* WORK TO COMPLETE *
Reproduce the records below in full, swapping every occurrence of "Given:" for "Goal:" and leaving everything else unchanged.

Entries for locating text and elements
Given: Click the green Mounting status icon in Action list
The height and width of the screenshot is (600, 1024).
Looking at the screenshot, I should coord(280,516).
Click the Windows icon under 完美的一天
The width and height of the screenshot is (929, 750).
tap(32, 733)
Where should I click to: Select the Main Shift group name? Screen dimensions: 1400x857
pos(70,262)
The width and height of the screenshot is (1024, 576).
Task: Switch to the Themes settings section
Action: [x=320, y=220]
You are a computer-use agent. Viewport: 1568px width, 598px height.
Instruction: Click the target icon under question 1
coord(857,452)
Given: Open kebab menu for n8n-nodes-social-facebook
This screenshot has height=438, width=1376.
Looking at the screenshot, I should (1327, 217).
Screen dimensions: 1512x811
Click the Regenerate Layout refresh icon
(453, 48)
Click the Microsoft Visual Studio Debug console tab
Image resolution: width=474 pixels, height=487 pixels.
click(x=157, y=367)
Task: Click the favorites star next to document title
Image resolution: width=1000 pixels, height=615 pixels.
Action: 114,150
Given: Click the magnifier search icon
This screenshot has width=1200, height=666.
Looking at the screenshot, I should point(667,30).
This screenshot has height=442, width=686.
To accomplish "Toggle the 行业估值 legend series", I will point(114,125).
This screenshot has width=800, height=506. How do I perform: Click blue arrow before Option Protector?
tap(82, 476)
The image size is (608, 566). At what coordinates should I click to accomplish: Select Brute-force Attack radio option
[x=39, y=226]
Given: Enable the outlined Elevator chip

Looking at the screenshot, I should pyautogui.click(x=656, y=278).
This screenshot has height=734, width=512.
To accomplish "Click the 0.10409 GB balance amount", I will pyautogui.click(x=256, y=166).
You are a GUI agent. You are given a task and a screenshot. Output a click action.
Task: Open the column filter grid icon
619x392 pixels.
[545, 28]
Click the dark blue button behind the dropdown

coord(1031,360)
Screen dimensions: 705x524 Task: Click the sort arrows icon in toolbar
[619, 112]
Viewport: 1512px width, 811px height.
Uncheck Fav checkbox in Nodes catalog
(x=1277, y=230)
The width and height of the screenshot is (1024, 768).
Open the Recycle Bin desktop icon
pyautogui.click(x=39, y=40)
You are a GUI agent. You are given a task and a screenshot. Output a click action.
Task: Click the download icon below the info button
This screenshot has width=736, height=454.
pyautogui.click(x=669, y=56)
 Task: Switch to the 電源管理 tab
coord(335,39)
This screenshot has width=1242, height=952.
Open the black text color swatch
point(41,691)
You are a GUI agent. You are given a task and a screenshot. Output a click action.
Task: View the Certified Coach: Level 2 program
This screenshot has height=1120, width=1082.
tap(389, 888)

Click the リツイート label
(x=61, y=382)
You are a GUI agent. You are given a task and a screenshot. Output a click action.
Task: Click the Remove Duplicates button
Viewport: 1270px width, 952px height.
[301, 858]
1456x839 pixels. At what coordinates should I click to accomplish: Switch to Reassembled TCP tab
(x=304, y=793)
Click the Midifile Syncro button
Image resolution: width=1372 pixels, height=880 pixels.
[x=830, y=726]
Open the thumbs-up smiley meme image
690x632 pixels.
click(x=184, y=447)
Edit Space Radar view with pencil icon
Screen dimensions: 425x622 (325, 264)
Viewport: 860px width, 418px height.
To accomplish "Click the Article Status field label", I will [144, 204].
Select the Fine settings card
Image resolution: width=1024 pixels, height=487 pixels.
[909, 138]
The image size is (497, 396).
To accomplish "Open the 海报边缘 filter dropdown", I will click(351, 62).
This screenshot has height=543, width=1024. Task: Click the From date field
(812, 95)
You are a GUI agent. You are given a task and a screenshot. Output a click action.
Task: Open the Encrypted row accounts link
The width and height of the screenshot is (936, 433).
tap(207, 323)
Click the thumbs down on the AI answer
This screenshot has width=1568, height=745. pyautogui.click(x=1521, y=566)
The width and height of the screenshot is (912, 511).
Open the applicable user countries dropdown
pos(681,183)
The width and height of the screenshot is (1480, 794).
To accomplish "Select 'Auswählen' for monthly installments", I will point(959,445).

* CORRECT RESPONSE *
Goal: Click the green Mounting status icon in Action list
The height and width of the screenshot is (600, 1024).
Looking at the screenshot, I should coord(280,516).
Click the Windows icon under 完美的一天
The width and height of the screenshot is (929, 750).
tap(32, 733)
Where should I click to: Select the Main Shift group name? Screen dimensions: 1400x857
pos(70,262)
The width and height of the screenshot is (1024, 576).
Task: Switch to the Themes settings section
Action: [x=320, y=220]
You are a computer-use agent. Viewport: 1568px width, 598px height.
Instruction: Click the target icon under question 1
coord(857,452)
Goal: Open kebab menu for n8n-nodes-social-facebook
This screenshot has height=438, width=1376.
Looking at the screenshot, I should (1327, 217).
Screen dimensions: 1512x811
Click the Regenerate Layout refresh icon
(453, 48)
Click the Microsoft Visual Studio Debug console tab
Image resolution: width=474 pixels, height=487 pixels.
click(x=157, y=367)
Task: Click the favorites star next to document title
Image resolution: width=1000 pixels, height=615 pixels.
Action: 114,150
Goal: Click the magnifier search icon
This screenshot has width=1200, height=666.
Looking at the screenshot, I should point(667,30).
This screenshot has height=442, width=686.
To accomplish "Toggle the 行业估值 legend series", I will point(114,125).
This screenshot has width=800, height=506. How do I perform: Click blue arrow before Option Protector?
tap(82, 476)
The image size is (608, 566). At what coordinates should I click to accomplish: Select Brute-force Attack radio option
[x=39, y=226]
Goal: Enable the outlined Elevator chip

Looking at the screenshot, I should pyautogui.click(x=656, y=278).
This screenshot has height=734, width=512.
To accomplish "Click the 0.10409 GB balance amount", I will pyautogui.click(x=256, y=166).
You are a GUI agent. You are given a task and a screenshot. Output a click action.
Task: Open the column filter grid icon
619x392 pixels.
[545, 28]
Click the dark blue button behind the dropdown

coord(1031,360)
Screen dimensions: 705x524 Task: Click the sort arrows icon in toolbar
[619, 112]
Viewport: 1512px width, 811px height.
Uncheck Fav checkbox in Nodes catalog
(x=1277, y=230)
The width and height of the screenshot is (1024, 768).
Open the Recycle Bin desktop icon
pyautogui.click(x=39, y=40)
You are a GUI agent. You are given a task and a screenshot. Output a click action.
Task: Click the download icon below the info button
This screenshot has width=736, height=454.
pyautogui.click(x=669, y=56)
 Task: Switch to the 電源管理 tab
coord(335,39)
This screenshot has width=1242, height=952.
Open the black text color swatch
point(41,691)
You are a GUI agent. You are given a task and a screenshot. Output a click action.
Task: View the Certified Coach: Level 2 program
This screenshot has height=1120, width=1082.
tap(389, 888)

Click the リツイート label
(x=61, y=382)
You are a GUI agent. You are given a task and a screenshot. Output a click action.
Task: Click the Remove Duplicates button
Viewport: 1270px width, 952px height.
[301, 858]
1456x839 pixels. At what coordinates should I click to accomplish: Switch to Reassembled TCP tab
(x=304, y=793)
Click the Midifile Syncro button
Image resolution: width=1372 pixels, height=880 pixels.
[x=830, y=726]
Open the thumbs-up smiley meme image
690x632 pixels.
click(x=184, y=447)
Edit Space Radar view with pencil icon
Screen dimensions: 425x622 (325, 264)
Viewport: 860px width, 418px height.
To accomplish "Click the Article Status field label", I will [144, 204].
Select the Fine settings card
Image resolution: width=1024 pixels, height=487 pixels.
[909, 138]
The image size is (497, 396).
To accomplish "Open the 海报边缘 filter dropdown", I will click(351, 62).
This screenshot has height=543, width=1024. Task: Click the From date field
(812, 95)
You are a GUI agent. You are given a task and a screenshot. Output a click action.
Task: Open the Encrypted row accounts link
The width and height of the screenshot is (936, 433).
tap(207, 323)
Click the thumbs down on the AI answer
This screenshot has width=1568, height=745. pyautogui.click(x=1521, y=566)
The width and height of the screenshot is (912, 511).
Open the applicable user countries dropdown
pos(681,183)
The width and height of the screenshot is (1480, 794).
To accomplish "Select 'Auswählen' for monthly installments", I will point(959,445).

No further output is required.